For decades, the field of orofacial pain was not a specialty recognized by the American Dental Association. This made it difficult for patients who suffered from TMJ and jaw problems to get proper treatment.
Equally difficult was the fact that dentists and dental specialists had a hard time finding practitioners to refer their patients to who had the experience and skills to assess and manage these problems and sometimes disabling pain conditions. For years, orofacial pain academies and the American Board of Orofacial Pain consistently urged the American Dental Association to designate orofacial pain as a board-certified specialty. Their efforts were always met with defeat.
As a result, practitioners were left to take on the challenges of treating patients with facial and jaw pain (TMJ), with the knowledge that people in leadership at the ADA had not yet grasped the importance and professional value of this initiative. Despite these setbacks, the push to create a new specialty was never abandoned.
On March 31, 2020, the American Dental Associations’ National Commission on Specialty Status finally approved orofacial pain as a specialty. (To see the full definition, scroll down)
What Does This Mean For Patients?
Because of this move, I expect more dental schools to expand their commitment to teaching the concepts of orofacial pain assessment and treatment. As a result, more dentists will graduate familiar with the pain problems they will encounter in their practices, including TMJ. In addition, over time, graduating dentists will pursue careers in the field and fill voids that currently exist in communities throughout our nation and the world. It’s too early to predict the full outcome of this important new designation, but I’m hopeful that people who are suffering will find it easier to get the treatment they so desperately need.
If you have questions about TMJ, please feel free to reach out to me.
Onward and upward!
Definition Of Orofacial Pain
The specialty of Orofacial Pain (OFP) “involves the assessment, diagnosis and treatment of patients with orofacial pain disorders, including temporomandibular muscle and joint (TMJ) disorders, oromotor and jaw behavior disorders, neuropathic and neurovascular pain disorders, and related head and neck pain, as well as expanding our knowledge of the underlying cause and mechanisms of these disorders. This specialty also includes screening, management, and coordination of care associated with sleep-related breathing disorders.”

§ Exercise data:

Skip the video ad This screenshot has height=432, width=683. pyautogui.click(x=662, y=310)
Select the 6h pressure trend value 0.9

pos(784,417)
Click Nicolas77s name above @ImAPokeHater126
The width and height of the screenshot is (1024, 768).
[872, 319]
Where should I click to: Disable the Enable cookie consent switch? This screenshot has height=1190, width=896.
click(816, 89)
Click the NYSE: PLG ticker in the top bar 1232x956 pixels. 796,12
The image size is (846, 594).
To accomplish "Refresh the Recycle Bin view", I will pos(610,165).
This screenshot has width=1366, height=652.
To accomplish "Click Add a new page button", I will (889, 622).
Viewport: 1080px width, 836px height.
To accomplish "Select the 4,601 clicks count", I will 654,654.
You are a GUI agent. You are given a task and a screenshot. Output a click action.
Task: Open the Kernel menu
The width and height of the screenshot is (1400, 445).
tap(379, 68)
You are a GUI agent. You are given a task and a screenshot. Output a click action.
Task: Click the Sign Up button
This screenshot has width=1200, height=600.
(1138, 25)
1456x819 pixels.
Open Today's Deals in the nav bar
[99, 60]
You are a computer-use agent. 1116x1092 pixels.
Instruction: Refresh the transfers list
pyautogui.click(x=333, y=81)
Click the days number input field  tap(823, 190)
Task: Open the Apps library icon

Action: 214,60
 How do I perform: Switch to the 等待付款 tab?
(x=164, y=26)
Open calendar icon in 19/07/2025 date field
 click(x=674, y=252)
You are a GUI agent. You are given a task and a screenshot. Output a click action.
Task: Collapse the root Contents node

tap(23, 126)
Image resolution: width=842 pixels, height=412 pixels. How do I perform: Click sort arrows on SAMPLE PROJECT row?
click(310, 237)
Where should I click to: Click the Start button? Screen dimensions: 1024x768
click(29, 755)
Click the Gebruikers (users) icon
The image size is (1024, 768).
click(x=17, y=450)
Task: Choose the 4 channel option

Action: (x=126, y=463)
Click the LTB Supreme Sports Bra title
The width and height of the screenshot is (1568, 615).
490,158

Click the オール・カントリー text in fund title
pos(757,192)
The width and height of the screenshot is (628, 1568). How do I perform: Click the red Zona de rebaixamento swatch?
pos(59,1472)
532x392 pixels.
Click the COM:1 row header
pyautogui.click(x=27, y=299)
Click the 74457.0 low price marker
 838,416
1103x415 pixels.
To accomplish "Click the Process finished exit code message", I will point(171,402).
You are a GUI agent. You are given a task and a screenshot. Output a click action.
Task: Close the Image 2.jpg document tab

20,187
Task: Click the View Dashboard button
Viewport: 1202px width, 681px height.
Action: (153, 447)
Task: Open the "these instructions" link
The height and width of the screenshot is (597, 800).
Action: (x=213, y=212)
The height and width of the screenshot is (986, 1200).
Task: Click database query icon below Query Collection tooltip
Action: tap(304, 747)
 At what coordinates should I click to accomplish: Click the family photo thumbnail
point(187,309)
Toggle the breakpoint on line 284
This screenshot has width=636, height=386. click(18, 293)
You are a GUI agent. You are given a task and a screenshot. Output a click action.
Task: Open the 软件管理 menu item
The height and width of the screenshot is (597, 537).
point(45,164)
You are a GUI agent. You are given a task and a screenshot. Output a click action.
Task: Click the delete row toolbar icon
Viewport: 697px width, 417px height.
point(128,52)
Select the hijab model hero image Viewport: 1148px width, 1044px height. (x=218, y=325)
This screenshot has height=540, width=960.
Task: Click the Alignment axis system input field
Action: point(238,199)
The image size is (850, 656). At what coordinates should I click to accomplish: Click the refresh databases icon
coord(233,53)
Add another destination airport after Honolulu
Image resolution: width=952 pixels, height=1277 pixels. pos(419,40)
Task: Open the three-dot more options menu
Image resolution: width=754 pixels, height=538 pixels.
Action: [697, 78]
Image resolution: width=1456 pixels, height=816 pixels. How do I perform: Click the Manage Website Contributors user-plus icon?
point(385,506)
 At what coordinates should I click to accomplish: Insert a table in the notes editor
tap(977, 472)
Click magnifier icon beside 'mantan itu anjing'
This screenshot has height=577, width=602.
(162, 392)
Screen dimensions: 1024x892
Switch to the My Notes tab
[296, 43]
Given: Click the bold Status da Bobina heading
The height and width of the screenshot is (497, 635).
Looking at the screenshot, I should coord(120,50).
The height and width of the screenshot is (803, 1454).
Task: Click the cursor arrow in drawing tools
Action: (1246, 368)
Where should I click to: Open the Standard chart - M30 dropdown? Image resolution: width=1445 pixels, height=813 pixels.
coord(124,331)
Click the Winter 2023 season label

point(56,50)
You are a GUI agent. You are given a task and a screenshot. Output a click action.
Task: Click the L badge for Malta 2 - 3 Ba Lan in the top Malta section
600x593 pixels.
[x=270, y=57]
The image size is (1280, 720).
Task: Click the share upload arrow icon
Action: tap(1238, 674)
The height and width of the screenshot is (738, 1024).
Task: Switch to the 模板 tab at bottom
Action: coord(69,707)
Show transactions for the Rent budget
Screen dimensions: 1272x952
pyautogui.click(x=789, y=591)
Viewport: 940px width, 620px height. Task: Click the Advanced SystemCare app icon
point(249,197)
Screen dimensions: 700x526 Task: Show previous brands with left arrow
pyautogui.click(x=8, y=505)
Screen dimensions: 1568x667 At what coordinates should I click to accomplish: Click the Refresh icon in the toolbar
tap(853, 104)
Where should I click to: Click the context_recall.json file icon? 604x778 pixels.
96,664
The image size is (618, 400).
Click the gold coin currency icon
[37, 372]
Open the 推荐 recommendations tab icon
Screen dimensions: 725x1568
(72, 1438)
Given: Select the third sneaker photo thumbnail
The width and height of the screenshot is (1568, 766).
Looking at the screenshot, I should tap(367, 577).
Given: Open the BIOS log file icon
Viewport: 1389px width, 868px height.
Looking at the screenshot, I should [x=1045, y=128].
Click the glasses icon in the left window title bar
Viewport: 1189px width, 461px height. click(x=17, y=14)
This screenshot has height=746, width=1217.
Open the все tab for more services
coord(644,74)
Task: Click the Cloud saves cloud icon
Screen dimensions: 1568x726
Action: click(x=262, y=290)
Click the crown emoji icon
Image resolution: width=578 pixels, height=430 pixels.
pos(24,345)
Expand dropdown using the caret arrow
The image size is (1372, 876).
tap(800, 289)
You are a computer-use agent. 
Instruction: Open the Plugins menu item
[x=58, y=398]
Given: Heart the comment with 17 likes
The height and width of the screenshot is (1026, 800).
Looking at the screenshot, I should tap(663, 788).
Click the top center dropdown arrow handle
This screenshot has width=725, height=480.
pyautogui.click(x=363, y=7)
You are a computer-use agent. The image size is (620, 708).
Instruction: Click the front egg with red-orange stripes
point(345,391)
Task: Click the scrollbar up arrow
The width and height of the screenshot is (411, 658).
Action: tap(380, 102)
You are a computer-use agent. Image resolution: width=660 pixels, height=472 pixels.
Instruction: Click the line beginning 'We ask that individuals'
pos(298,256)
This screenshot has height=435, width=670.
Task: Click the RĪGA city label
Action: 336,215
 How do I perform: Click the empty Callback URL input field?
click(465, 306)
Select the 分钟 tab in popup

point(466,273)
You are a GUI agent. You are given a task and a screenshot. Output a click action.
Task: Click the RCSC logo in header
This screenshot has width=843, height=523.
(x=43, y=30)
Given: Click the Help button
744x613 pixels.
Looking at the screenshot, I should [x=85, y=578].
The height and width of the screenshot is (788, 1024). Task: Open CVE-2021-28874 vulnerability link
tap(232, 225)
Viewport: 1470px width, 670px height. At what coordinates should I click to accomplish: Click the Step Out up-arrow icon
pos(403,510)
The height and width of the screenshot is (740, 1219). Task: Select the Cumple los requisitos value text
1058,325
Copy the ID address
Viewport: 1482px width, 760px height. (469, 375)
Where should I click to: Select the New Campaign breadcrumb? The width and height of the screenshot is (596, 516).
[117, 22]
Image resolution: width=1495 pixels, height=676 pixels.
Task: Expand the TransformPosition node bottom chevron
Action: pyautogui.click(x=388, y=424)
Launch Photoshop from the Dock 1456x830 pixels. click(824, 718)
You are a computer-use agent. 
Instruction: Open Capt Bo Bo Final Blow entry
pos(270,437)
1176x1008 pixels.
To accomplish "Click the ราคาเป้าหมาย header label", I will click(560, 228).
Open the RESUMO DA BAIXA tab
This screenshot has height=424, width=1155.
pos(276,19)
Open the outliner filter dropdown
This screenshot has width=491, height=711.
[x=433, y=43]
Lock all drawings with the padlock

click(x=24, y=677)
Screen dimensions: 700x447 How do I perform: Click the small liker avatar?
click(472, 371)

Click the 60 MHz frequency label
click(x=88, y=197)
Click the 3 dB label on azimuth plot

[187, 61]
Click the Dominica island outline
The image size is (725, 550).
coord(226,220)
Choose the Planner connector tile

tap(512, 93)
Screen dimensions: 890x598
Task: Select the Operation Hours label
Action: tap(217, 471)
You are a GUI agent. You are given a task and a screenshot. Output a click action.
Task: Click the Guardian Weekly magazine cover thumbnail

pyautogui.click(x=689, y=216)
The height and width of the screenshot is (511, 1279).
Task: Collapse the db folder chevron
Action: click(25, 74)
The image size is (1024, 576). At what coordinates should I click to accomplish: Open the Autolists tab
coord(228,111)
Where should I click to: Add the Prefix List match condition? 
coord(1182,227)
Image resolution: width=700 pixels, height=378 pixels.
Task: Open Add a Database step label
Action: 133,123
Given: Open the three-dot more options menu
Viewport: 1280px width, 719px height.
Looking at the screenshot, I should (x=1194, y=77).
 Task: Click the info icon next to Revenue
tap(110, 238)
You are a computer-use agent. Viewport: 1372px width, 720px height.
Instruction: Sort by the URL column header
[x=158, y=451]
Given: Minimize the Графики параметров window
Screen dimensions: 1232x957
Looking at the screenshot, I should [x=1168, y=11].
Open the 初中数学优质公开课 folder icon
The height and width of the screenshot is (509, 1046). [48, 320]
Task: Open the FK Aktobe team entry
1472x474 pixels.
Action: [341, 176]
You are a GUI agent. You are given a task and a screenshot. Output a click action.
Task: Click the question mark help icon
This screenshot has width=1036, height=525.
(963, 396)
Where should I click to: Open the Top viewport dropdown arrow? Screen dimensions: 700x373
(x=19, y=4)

§ About this task:
Answer these questions from the passage about orofacial pain.
1. On what date did the American Dental Association's National Commission on Specialty Status approve orofacial pain as a specialty?
2. Besides orofacial pain academies, which group urged the American Dental Association to designate orofacial pain as a board-certified specialty?
3. According to the definition, the specialty also includes screening, management, and coordination of care for which disorders?
Rely only on the passage about orofacial pain for your answers.

§ Task response:
1. March 31, 2020
2. The American Board of Orofacial Pain
3. Sleep-related breathing disorders